Collaboration with Syngenta:

Syngenta will support this project by leveraging its expertise in toxicology, cell cultures, molecular  biology techniques offering guidance and materials during monthly meeting.  Their in-depth knowledge of in vivo neurotoxicity effects will help predict toxicity outcomes early in chemical development for safe design. 

Impact and Benefits:

The project seeks to identify and understand specific mechanisms and key events that contribute to chemical toxicity. The tools and pipelines developed during this PhD can be applied to early-stage development of new active ingredients, reducing project risks. As insecticide resistance is a growing concern, the research may contribute to the development of insecticides targeting ion channels.

Syngenta Product Safety facilities will be accessible to the student during their placement, offering opportunities to work on their inventions and address Syngenta's relevant problems. Jealott's Hill, Syngenta's international research centre, fosters collaborations with external partners, universities, and research centres. The centre funds numerous PhD studentships, emphasizing high-impact factor publications and providing a supportive and international environment. Students receive guidance and training from Syngenta staff, including expertise in -omics data analysis, toxicology, and systemic exposure. This phase is crucial for translating the PhD research into practical applications.

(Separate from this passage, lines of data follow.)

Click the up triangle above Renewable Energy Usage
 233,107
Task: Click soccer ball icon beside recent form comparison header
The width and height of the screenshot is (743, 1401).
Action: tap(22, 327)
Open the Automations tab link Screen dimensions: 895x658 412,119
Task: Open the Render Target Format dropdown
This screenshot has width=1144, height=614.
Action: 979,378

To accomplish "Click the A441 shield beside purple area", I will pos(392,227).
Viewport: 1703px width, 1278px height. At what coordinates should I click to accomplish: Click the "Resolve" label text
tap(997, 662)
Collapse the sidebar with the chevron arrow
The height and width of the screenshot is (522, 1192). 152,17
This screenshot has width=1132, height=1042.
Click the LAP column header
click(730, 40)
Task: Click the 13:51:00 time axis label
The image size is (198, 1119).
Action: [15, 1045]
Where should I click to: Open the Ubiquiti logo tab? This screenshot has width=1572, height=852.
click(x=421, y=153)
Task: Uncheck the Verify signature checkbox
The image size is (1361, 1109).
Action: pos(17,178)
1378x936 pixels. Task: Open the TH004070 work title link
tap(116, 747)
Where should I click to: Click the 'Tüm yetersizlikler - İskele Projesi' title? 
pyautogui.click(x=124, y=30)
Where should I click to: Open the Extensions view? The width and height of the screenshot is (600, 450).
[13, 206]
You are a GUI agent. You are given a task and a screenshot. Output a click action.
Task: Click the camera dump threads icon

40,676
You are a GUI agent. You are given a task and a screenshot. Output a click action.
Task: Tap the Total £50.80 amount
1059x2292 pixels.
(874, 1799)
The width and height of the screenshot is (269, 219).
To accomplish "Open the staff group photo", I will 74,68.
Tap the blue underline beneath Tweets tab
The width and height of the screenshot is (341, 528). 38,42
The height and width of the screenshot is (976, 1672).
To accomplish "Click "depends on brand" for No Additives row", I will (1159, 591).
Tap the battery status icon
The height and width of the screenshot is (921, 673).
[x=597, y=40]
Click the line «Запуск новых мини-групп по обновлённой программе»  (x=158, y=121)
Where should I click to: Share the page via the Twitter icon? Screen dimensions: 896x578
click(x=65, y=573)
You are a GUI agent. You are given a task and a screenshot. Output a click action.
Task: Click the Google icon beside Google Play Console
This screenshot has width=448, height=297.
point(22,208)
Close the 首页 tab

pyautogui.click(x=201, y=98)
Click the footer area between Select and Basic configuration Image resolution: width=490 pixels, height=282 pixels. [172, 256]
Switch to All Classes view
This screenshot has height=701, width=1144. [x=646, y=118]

The student will interact with Syngenta scientists, participate in internal studentship events, and gain insights into industry practices, potentially leading to career opportunities post-PhD.

Furthermore, the student will present their work at the annual collaborators' conference, allowing a wider audience to view the results and fostering academic and industry connections.

This project combines cutting-edge microfluidic technology with Syngenta's expertise to investigate the neurotoxic effects of pesticides on neurons. It has the potential to improve our understanding of pesticide-induced neuropathy, contribute to safer chemical design, and provide valuable career development opportunities.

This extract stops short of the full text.